[BEGIN Page]

Though we might no longer be moved by scruples derived from psychological behaviorism, many theorists continue to follow Samuelson's way of understanding utility because they think it important that game theory apply to any kind of agent—a person, a bear, a bee, a firm or a country—and not just to agents with human minds. When such theorists say that agents act so as to maximize their utility, they want this to be part of the definition of what it is to be an agent, not an empirical claim about possible inner states and motivations. Samuelson's conception of utility, defined by way of Revealed Preference Theory (RPT) introduced in his classic paper (Samuelson (1938)) satisfies this demand.
Economists and others who interpret game theory in terms of revealed preference theory should not think of game theory as in any way an empirical account of the motivations of some flesh-and-blood actors (such as actual people). Rather, they should regard game theory as part of the body of mathematics that is used to model those entities (which might or might not literally exist) who consistently select elements from mutually exclusive action sets as if they were trying to maximize a utility function. On this interpretation, game theory could not be refuted by any empirical observations, since it is not an empirical theory in the first place. Of course, observation and experience could lead someone favoring this interpretation to conclude that game theory is of little help in describing actual human behavior.
Some other theorists understand the point of game theory differently. They view game theory as providing an explanatory account of strategic reasoning. For this idea to be applicable, we must suppose that agents at least sometimes do what they do in non-parametric settings because game-theoretic logic recommends certain actions as the ‘rational’ ones. Such an understanding of game theory incorporates a normative aspect, since ‘rationality’ is taken to denote a property that an agent should at least generally want to have. These two very general ways of thinking about the possible uses of game theory are compatible with the tautological interpretation of utility maximization. The philosophical difference is not idle from the perspective of the working game theorist, however. As we will see in a later section, those who hope to use game theory to explain strategic reasoning, as opposed to merely strategic behavior, face some special philosophical and practical problems.

[END Page]

Given instruction 1: According to the passage on game theory, which paper introduced Revealed Preference Theory?
Given instruction 2: Pick up the passage on game theory after its final sentence and keep it going.

[BEGIN Raw records]

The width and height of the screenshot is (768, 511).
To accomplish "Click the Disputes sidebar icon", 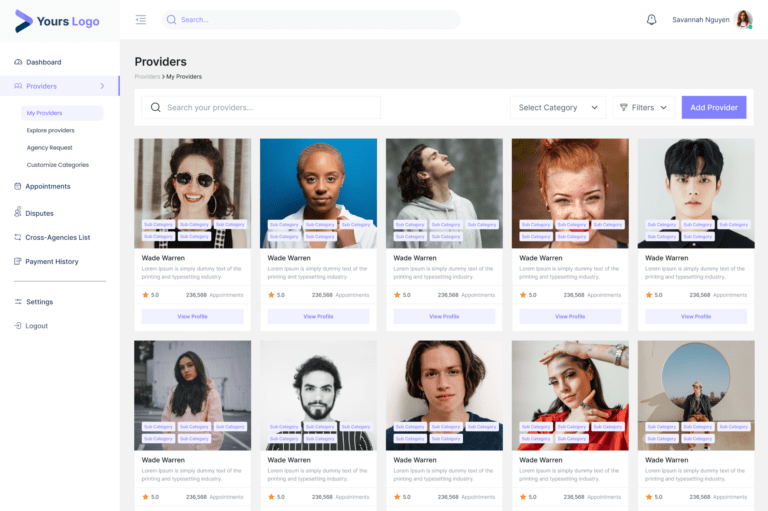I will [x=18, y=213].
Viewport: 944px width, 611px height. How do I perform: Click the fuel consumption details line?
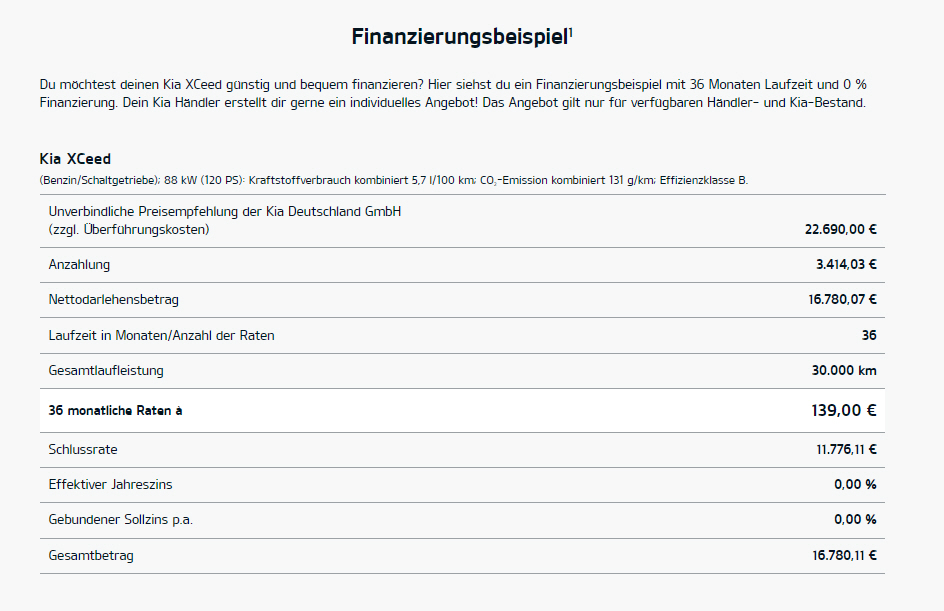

[END Raw records]
[BEGIN Raw records]

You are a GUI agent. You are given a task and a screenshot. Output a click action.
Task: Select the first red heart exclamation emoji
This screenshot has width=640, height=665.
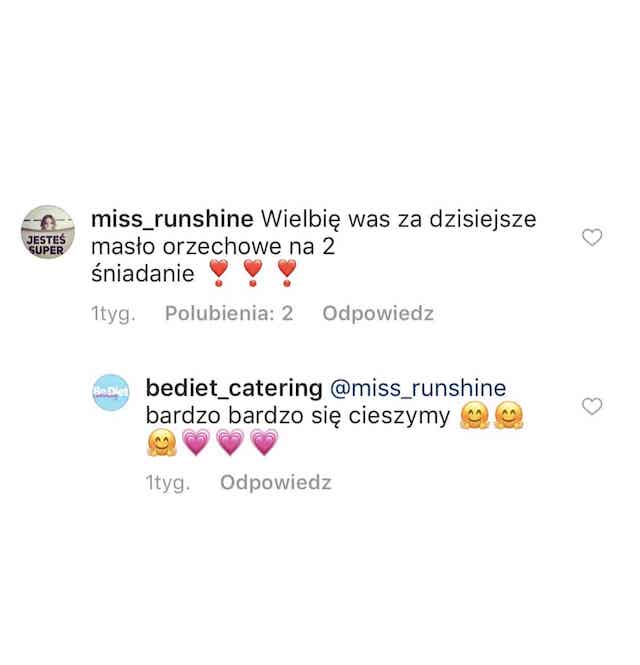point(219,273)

[END Raw records]
[BEGIN Raw records]

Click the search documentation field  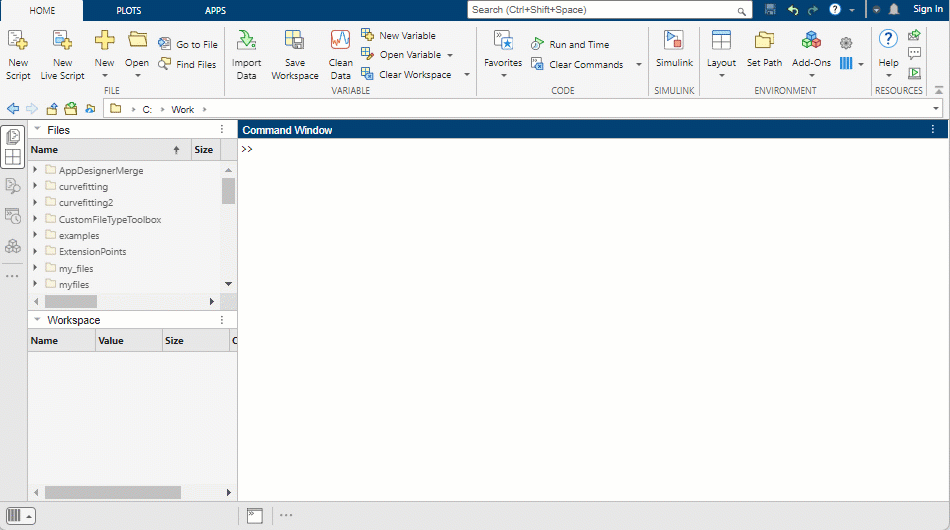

[END Raw records]

Exercise answer 1: Samuelson's classic 1938 paper.

Exercise answer 2:
Since game theory involves formal reasoning, we must have a device for thinking of utility maximization in mathematical terms. Such a device is called a utility function. The utility-map for an agent is called a ‘function’ because it maps ordered preferences onto the real numbers. Suppose that agent x prefers bundle a to bundle b and bundle b to bundle c. We then map these onto a list of numbers, where the function maps the highest-ranked bundle onto the largest number in the list, the second-highest-ranked bundle onto the next-largest number in the list, and so on, thus:
bundle a ≫ 3
bundle b ≫ 2
bundle c ≫ 1
The only property mapped by this function is order. The magnitudes of the numbers are irrelevant; that is, it must not be inferred that x gets 3 times as much utility from bundle a as she gets from bundle c. Thus we could represent exactly the same utility function as that above by
bundle a ≫ 7,326
bundle b ≫ 12.6
bundle c ≫ −1,000,000
The numbers featuring in an ordinal utility function are thus not measuring any quantity of anything. A utility-function in which magnitudes do matter is called ‘cardinal’. Whenever someone refers to a utility function without specifying which kind is meant, you should assume that it's ordinal. These are the sorts we'll need for the first set of games we'll examine. Later, when we come to seeing how to solve games that involve randomization —our river-crossing game from Part 1 above, for example—we'll need to build cardinal utility functions. The technique for doing this was given by von Neumann & Morgenstern (1944), and was an essential aspect of their invention of game theory. For the moment, however, we will need only ordinal functions.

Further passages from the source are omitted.